If you do not need to separate your business liabilities from your personal assets, you can do business as a sole proprietorship or a general partnership. However, to protect personal assets from business liability, you must select a corporation or limited liability company structure.

Other factors to consider include:

  • The type of business you own
  • Your personal financial situation
  • Your investment goals
  • The cost to establish the structure
  • The amount of documentation required

Running a sole proprietorship does not require you to set up a legal entity, so the cost barrier is low. You own and run an unincorporated business alone with no partners. You have complete control of the business, and you receive all the profits.

The downside it that you are also responsible for all taxes and liabilities. If your sole proprietorship goes into debt, your personal assets are at risk.


A partnership is rather like a sole proprietorship but with more people involved. All owners are responsible for financial obligations and debt as well as share profits and losses.

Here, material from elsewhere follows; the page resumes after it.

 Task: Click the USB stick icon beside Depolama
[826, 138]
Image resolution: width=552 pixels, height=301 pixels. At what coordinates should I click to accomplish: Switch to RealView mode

In a partnership, all owners split responsibility for debt equally, but if one partner should renege, the remaining partners are required to pick up the debt. Personal assets are still vulnerable.

For tax purposes, a partnership must file annual reports for income, deductions, gains, and losses from operations. However, the company does not file or pay taxes. All profits and losses are passed through to the owners who must report them on their personal income tax returns.


The C-corporation is an independent legal entity, and the owners are called shareholders. If the company is sued, the shareholders are only liable for the investment they have in the business; personal assets are protected.

A C-corporation is required to elect a board of directors to make the business decisions, and the company executives can raise cash by issuing stock to new investors. Most C-corporations must issue regular financial statements.  Administration fees are higher and the tax and legal requirements more complicated.


An S-corporation is sort of a mash-up of a C-corporation and a partnership. Like a partnership, company profits and losses are passed through to the owners and reported on personal income tax returns.

An S-corporation must remain a domestic company and is limited to no more than 100 shareholders. Only one class of stock may be issued. Shareholder personal assets are separate from the business, but shareholders must pay themselves a reasonable compensation or the IRS could reclassify additional corporate earnings as wages.


Like corporations, profits and losses from a limited liability company are passed through to each member of the LLC. It is not taxed as a separate business entity, but the liability for owners is limited for business debts and obligations, protecting personal assets. 

Regulations for an LLC vary for each state; it would be wise to consult a knowledgeable attorney or CPA for guidance.


If you are going into business, you should have researched the market for your product and services first. You need to determine your costs and profit potential to see if the business will generate enough cash flow or if you will need outside investors.

Any and all important business must be in writing to be enforceable. Oral or handshake agreements are not. A well-written contract provides flexibility, protection, and the ability to take legal action if needed.

If you have shareholders, each one should sign an agreement as to how much time and effort is expected as well as how much capital each will contribute. Other rules, such as how to raise more capital, transfer shares, and succession plans should also be addressed.

Be diligent about all documentation and record keeping. Good practices will keep you out of trouble with the IRS and the courts.


Trade secrets are commercial information that is not disclosed to the public. If your company has trade secrets, every employee should sign a confidentiality agreement. If you use contractors, an invention assignment agreement or other non-disclosure agreement is necessary, even if your products or services are decidedly low tech. Trade secret law protects your proprietary business assets so you can keep your competitive edge.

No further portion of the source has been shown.